Hilliard officials say they are optimistic residents will help enforce the city's imminent ban on tobacco use at all public buildings, facilities, parks and recreational areas.
"We believe our residents will respect the law and voluntarily comply," law director Tracy Bradford said.
Smoking and the use of tobacco products – including such devices as vape pens – will be prohibited effective Wednesday, Dec. 13, 30 days after Hilliard City Council voted to approve the ban, she said. Councilman Joe Erb abstained from the 6-0 vote Nov. 13 because of his employment as a lobbyist related to the tobacco industry.
City Council President Nathan Painter and Mayor Don Schonhardt asked Bradford to draft the legislation.
Painter said he requested the ban for the benefit of public health, especially at the city's two pools and largest parks.
"For me, it was just (about) smoking around children, especially near the pools and at the baseball fields," he said.
In addition, studies show that proximity to smoking increases the risk of developing addictive habits that could result in the abuse of drugs, Painter said.
The effects of the new policy include the abolishment of outdoor smoking at such facilities as the Hilliard Family Aquatic Center or the Hilliard Municipal Building, Bradford said.
"We hope that the public will self-police itself in complying with the no-smoking ban," she said. "We will erect signs in appropriate places, putting people on notice of the ban, and (use) social media to alert residents of this change in the law."
A person who refuses to comply would be asked to leave the property, Bradford said.
Whoever violates any provision of the new law also could be guilty of a minor misdemeanor and could be fined up to $150, Bradford said. Fines could increase to $250 for subsequent violations by the same individual, she said.
"Police enforcement is a very last resort, and in that situation, (a person is) likely dealing with more than just a smoking violation (such as disorderly conduct)," Bradford said.

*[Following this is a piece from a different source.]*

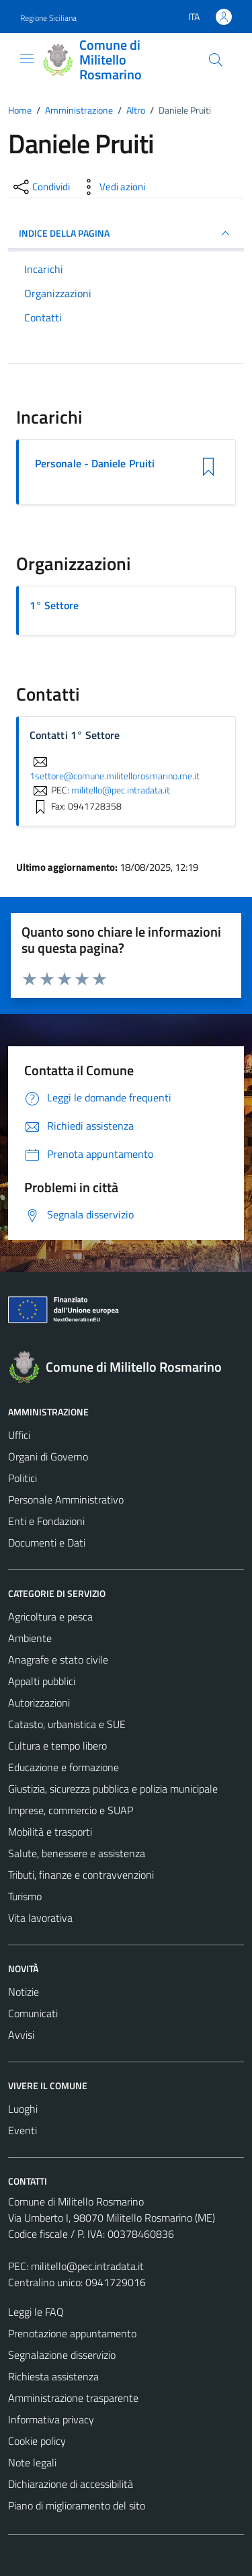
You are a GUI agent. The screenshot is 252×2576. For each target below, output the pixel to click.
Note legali (32, 2462)
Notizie (23, 1992)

One local exception to the ban will be the Joint Safety Services Building, 5181 Northwest Parkway, which is home to the Hilliard Division of Police and Station 81 of the Norwich Township Fire Department. It will not be subject to the ban because Norwich Township owns the building, she said.
The Franklin County Fairgrounds also will be exempt from the ban because the city does not own it, Bradford said.
Meanwhile, finance director David Delande said he does not expect the ban to affect the city's health-insurance premiums because it does not ban smoking among city employees, only smoking on city property.